[Extracted records]
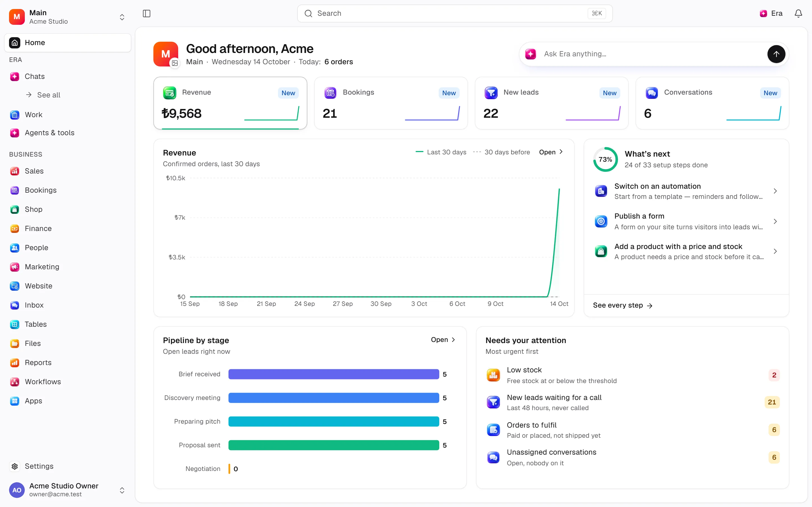This screenshot has height=507, width=812.
Task: Focus the Search field
Action: (455, 13)
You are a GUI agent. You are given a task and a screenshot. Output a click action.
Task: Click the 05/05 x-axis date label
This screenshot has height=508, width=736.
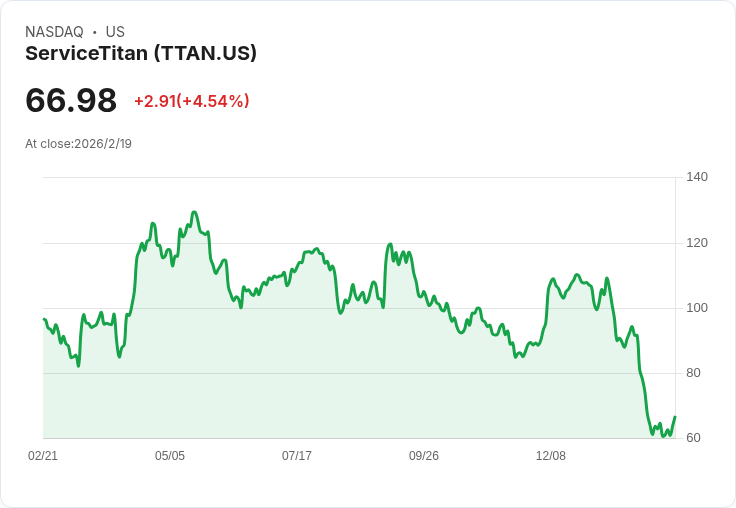(x=170, y=455)
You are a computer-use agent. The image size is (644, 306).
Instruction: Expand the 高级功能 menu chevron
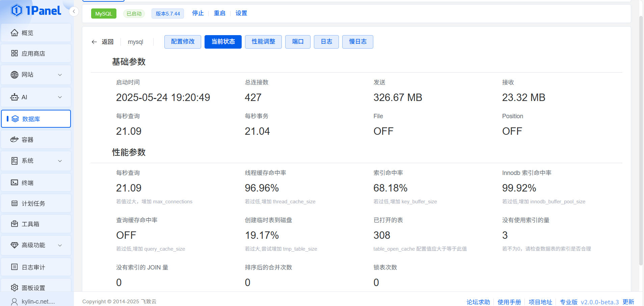click(60, 245)

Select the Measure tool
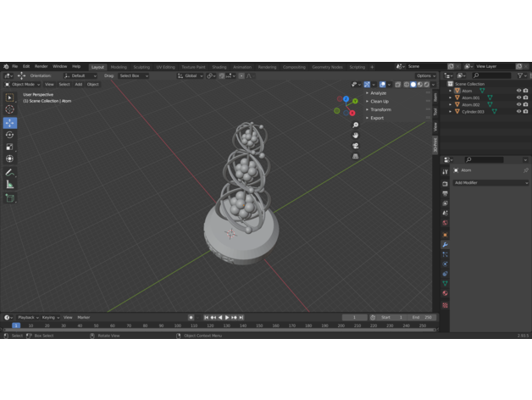[x=10, y=184]
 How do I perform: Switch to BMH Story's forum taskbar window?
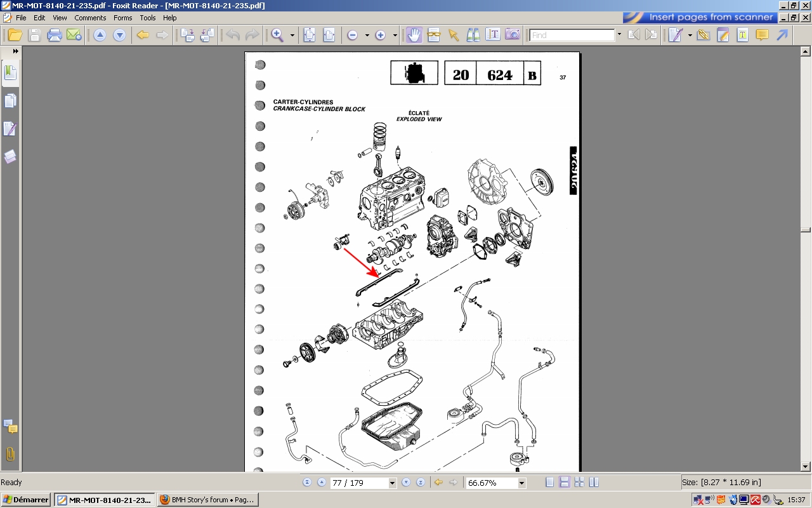point(207,500)
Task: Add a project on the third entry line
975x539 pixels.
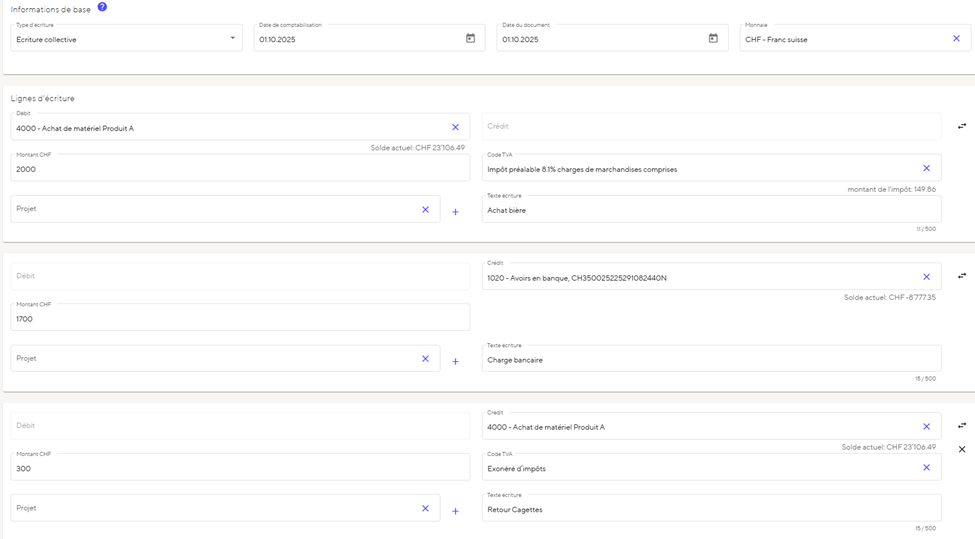Action: click(455, 511)
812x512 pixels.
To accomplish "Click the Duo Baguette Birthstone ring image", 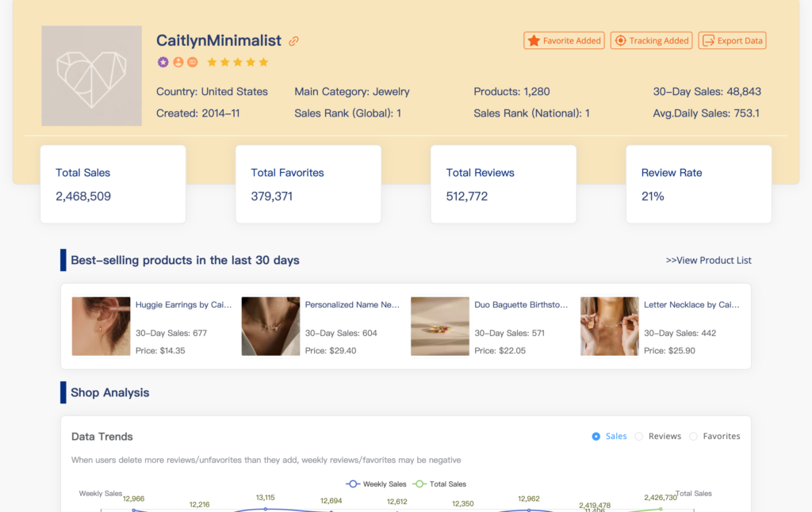I will point(440,326).
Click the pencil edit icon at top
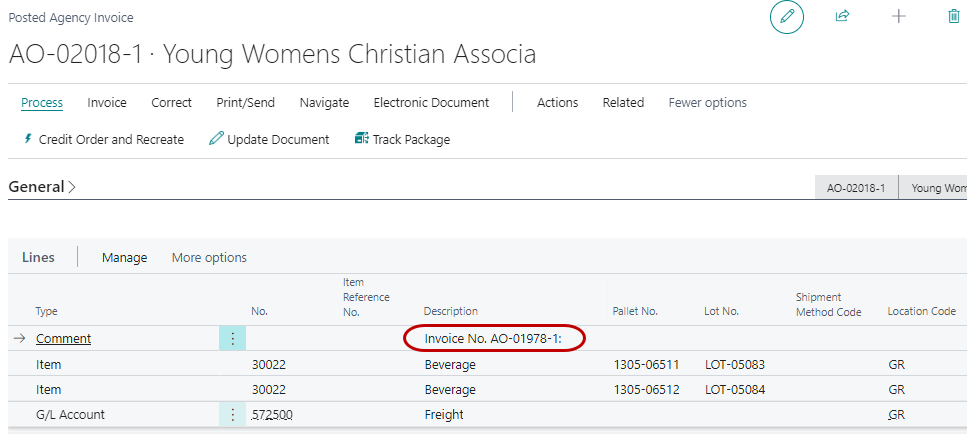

Problem details: Return every line of the data above in which "agent" appears.

Result of the task:
You are a GUI agent. You are given a task and a screenshot. Output a click action.
You are a computer-use agent. The image size is (644, 306).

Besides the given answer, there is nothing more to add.